それに応えるようにいのりさんが受のセリフを返す。
それを繰り返してなんとなくいい雰囲気になり、恥ずかしくなったので
「あーなるほど、こんな感じか〜!」
とか
「ドキドキしたね!」
とか照れ隠しのような会話をしたのを覚えている。
その日を境に、いのりさんとはIRCなど、他の人が見られない環境で二人きりでなりきりチャットを楽しむようになった。
自分が攻キャラクターで相手が受キャラクターということは変わらず、初めはいい雰囲気だったのがどんどんエロいチャットに進展してゆくのにもそう時間はかからなかった。
そんなこんなで、東雲が「友達の管理しているなりきりチャット」に我々を招待する頃には、いのりさんの演じる受けキャラクターとの関係がすっかり出来上がっていたように思う。
しかし、その後も東雲が招待してくれたなりきりチャットでは刺激的な日々が待っていた。
そこは同じアニメ作品の、同じBLカップリングが好きな者たちのみで構成された場で、同じ攻キャラクターと同じ受キャラクターのなりきりが何組もいた。
このチャットルームで出会い、関係を育んだ人も、私といのりさんのように仲の良い者同士で始めた人も、様々だ。
東雲は受キャラクターを演じており、相手の攻キャラクターの人(仮にCさんとする)も紹介してくれた。
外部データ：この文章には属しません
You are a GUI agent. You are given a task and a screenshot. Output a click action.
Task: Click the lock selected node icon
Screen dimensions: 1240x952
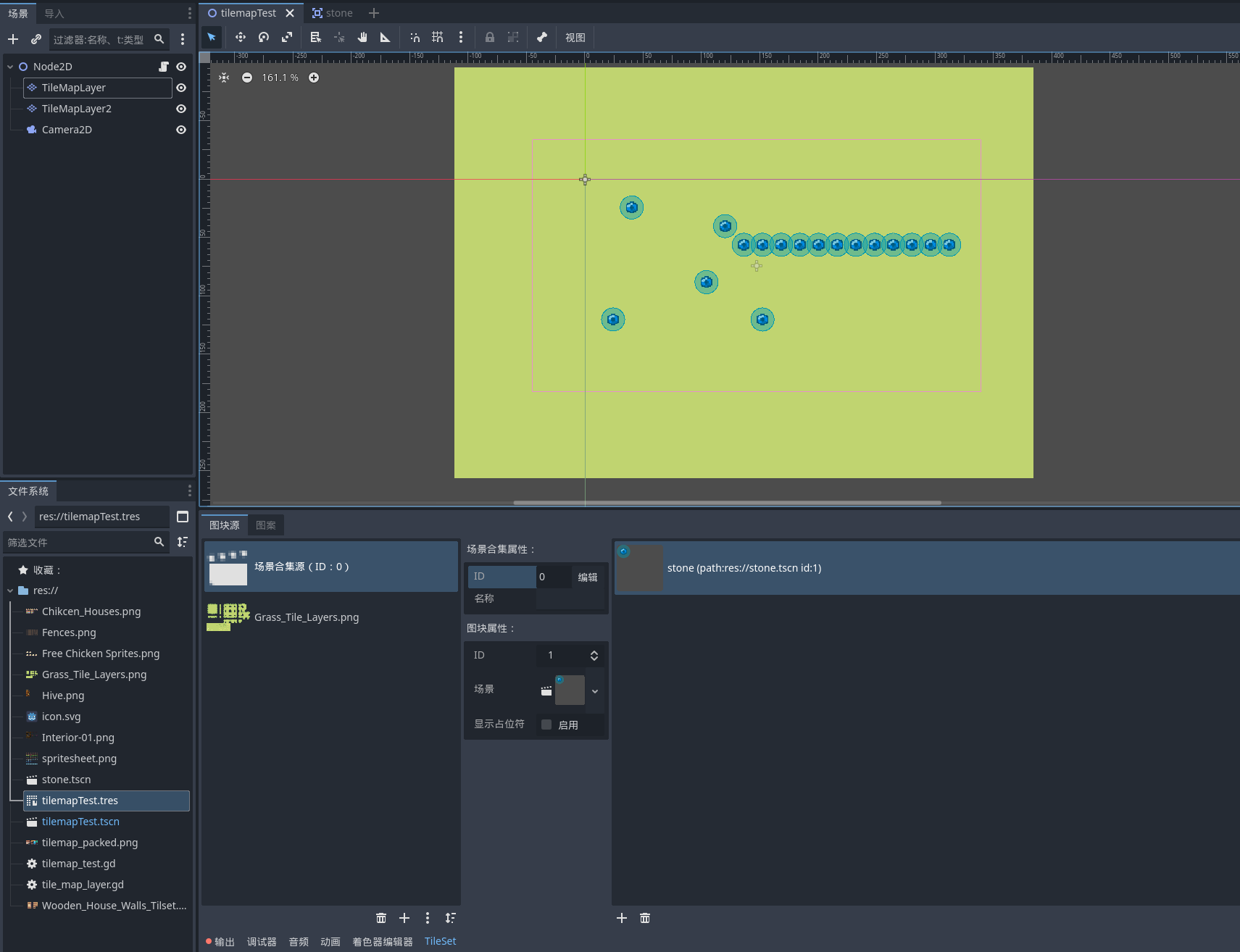(x=490, y=37)
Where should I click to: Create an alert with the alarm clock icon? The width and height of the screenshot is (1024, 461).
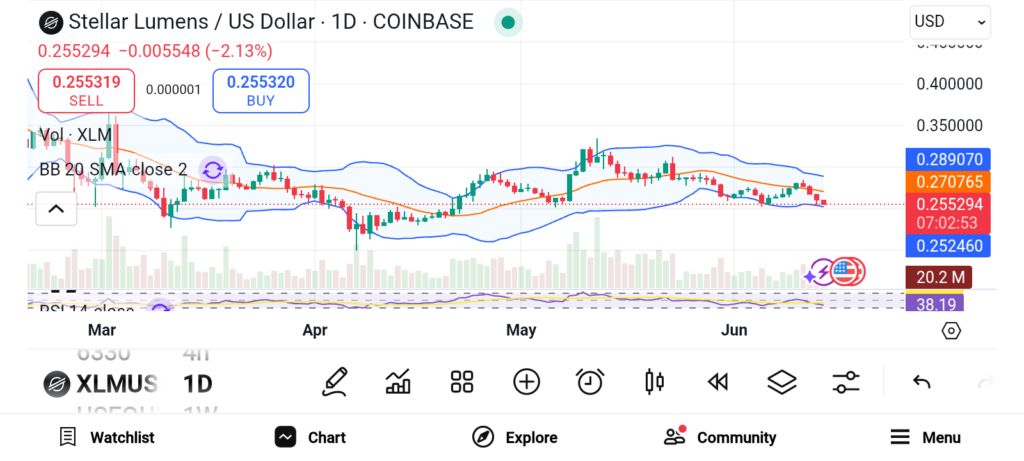click(590, 381)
東雲の演じる受キャラクターは東雲本人のように元気で明るく、知的な印象で、いのりさんの演じる受キャラクターともまた違って新鮮だった。
いのりさんの演じる受キャラクターは、包容力のある大人の雰囲気をまとっており、内心ではやっぱりいのりさんが一番だな、なんて思っていたりもした。
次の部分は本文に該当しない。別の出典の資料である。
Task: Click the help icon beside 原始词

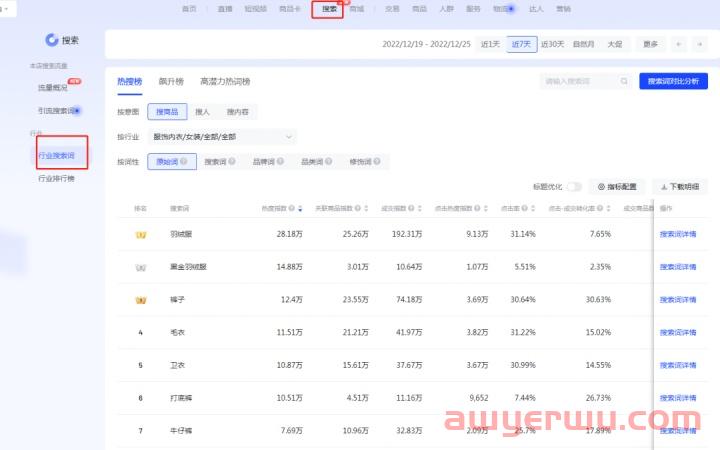Action: click(181, 161)
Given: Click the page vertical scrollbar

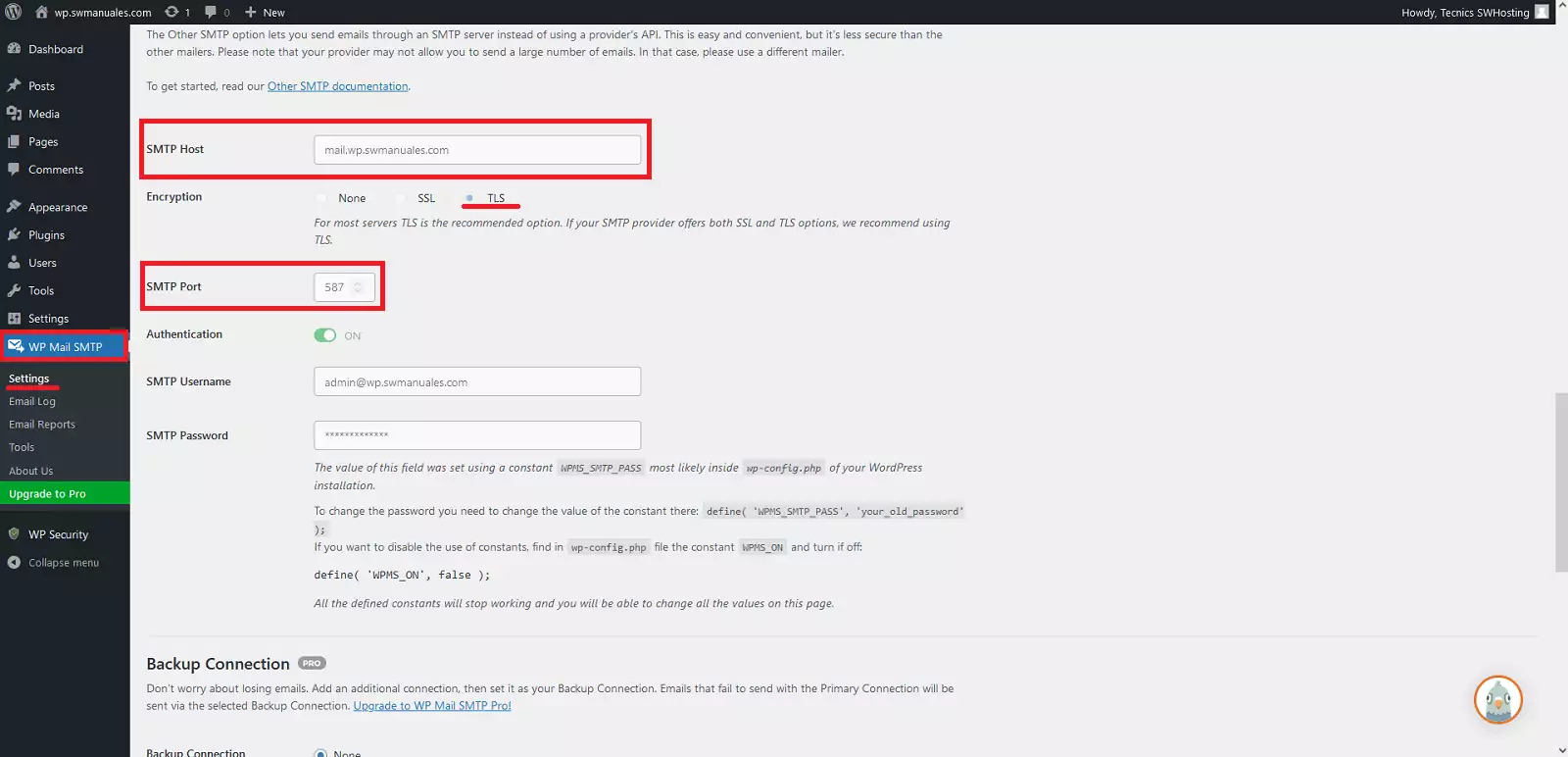Looking at the screenshot, I should point(1561,480).
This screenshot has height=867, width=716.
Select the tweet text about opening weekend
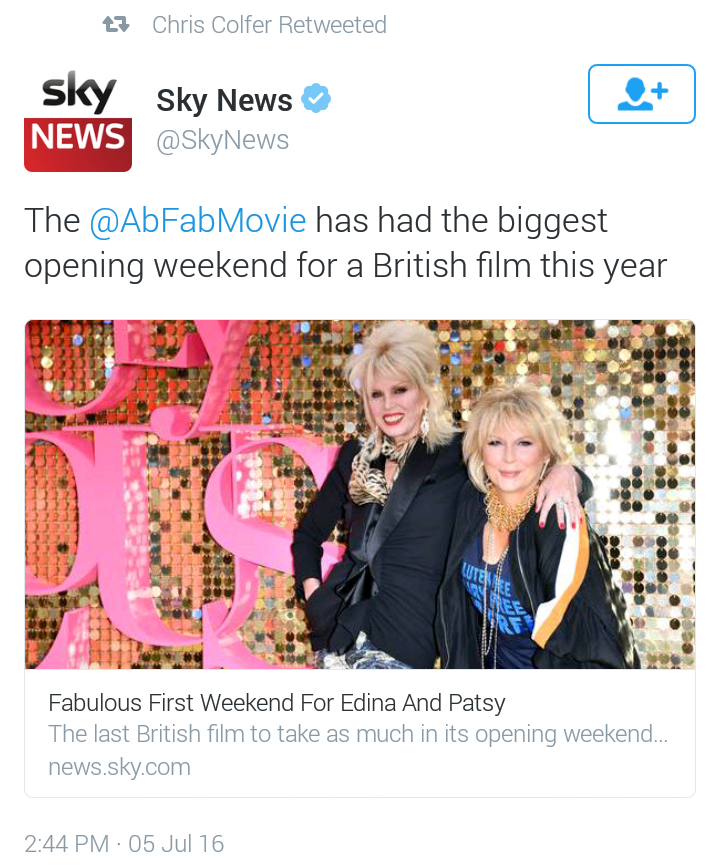coord(346,243)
なりきりチャットに顔を出す一方、いのりさんや東雲と出会った神同人作家のサイトのチャットルームにもちょくちょく顔を出していた。
神同人作家のサイトのチャットルームに、新しくよく見かける人で「レイカ」という人がいた。
レイカはとんでもなく絵のうまい人で、都内の大学に通っているらしい。
大学生ということで、歳が近いこともありレイカとはすぐ仲良くなった。
時期的に大学受験を控えていたので、進路の相談もよくしていた。
レイカは歳の近いお茶目なお姉さんという印象だった。
17歳の東雲も自分と同じ理由でレイカとはすぐ仲良くなり、「レイカもなりきりチャットに誘ってみようか」なんて話になった。
最初は「こんな世界があるなんて」と驚いていたようだったが、レイカも生粋の腐女子であり、BLなりきりに馴染むまでに時間はかからなかった。
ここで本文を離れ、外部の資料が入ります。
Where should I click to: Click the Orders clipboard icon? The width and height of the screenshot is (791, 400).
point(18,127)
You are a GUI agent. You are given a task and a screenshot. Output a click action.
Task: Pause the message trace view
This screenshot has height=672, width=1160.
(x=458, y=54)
レイカは受キャラクターを演じ、相手になる攻キャラクターがいないことから
「いい人いないかな(笑)」
といつも言っていた。
ここで
「あ、じゃあ私は攻キャラクターやってるしたまにレイカの相手になろうか?」
なんてならないのが不思議なところである。
暗黙の一夫一妻、一棒一穴主義の世界だった。
私にはいのりさんが演じる受キャラクターがいる、その事実が全てだ。
初めは寂しがってたレイカだが、相手のいない攻キャラクターを見つけ、すぐに仲良くなったらしい。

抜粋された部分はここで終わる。